What was # meant to do then?
At the moment, what it does now. It's either a very old quick and predates the convention, or I'm not very good at following my own conventions. Don't remember.
Something to fix for Jelly 2.
Oh you are developing Jelly 2? Or didn't really start yet? (I'd ask why, but I think you don't want to make backwards incompatible changes to Jelly)
04:37
I have a whole bunch of ideas, but no code yet.

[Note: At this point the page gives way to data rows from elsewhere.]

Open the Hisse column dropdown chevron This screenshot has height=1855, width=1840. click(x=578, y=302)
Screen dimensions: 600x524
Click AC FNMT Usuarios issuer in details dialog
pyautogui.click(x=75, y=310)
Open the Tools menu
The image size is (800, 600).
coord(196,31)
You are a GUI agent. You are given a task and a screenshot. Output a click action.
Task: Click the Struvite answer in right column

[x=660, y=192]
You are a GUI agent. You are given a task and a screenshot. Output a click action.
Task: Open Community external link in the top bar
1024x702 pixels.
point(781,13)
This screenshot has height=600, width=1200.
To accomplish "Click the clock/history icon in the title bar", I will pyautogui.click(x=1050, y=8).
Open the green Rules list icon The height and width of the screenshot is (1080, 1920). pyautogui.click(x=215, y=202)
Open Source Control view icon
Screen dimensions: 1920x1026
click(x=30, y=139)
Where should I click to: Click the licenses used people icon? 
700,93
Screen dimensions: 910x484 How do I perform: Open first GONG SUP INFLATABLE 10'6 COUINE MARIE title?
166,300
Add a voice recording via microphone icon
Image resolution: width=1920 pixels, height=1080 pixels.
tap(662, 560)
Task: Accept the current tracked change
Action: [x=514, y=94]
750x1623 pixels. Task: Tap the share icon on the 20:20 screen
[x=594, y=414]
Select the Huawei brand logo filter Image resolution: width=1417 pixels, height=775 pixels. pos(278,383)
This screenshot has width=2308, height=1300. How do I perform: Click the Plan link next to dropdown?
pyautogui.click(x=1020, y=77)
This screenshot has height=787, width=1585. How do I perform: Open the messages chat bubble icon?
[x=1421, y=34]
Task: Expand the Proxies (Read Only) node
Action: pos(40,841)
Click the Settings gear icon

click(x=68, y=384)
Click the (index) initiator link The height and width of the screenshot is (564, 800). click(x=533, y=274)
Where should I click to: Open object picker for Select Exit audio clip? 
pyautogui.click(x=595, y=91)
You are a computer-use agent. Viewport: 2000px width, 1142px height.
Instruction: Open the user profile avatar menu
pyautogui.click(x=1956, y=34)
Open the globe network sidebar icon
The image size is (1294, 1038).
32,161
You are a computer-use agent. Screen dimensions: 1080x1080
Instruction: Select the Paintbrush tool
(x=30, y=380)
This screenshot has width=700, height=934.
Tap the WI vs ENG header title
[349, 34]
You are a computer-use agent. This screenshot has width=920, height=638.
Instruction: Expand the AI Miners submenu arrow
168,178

I'm not even sure I'll keep the name. Depends on how different the next incarnation will be.
Aww it sounds great! Good luck implementing it!
No clue when that might be. Currently focusing on TIO.
 
6 hours later…
11:10
@Dennis Is that expected behavior?
 
2 hours later…
12:44
Can Jelly be viewed as an equation written in prefix notation with many, many operators? (or is it postfix?)
 
4 hours later…
16:26
@SocraticPhoenix Neither. It is tacit.
@Dennis Can ȷ2 be replaced by ³ for 100 in Jelly? Of course, I'd say my program works as a monadic link, and can act as a function would do in other languages, called using code, so that the input (third command line argument is empty). Do you think this would be allowed? For instance, I submitted the following code to one of my answers: 0;+\÷S×ȷ2ḞI. Can I just say it's a monadic link, not as a full program, and use 0;+\÷S׳ḞIinstead?
17:07
@Mr.Xcoder Sure that works.
Thanks!
@SocraticPhoenix While Jelly can behave like postfix and infix (never prefix) on occasions, it isn't really any of those. +×_ is an infixy example (for arguments x and y, it computes (x+y)×(x-y), +H a postfixy one (computes (x+y)/2).
 
2 hours later…
19:30
@Dennis would you mind explaining exactly what " does to a dyad? I don't think I understand what the docs mean by "Vectorize/zipwith."
19:45
@cairdcoinheringaahing If you apply d" to [x, z] and [y, w], you'll get [(x d y), (z d w)].
@Dennis Ah, that makes it clearer. Thanks!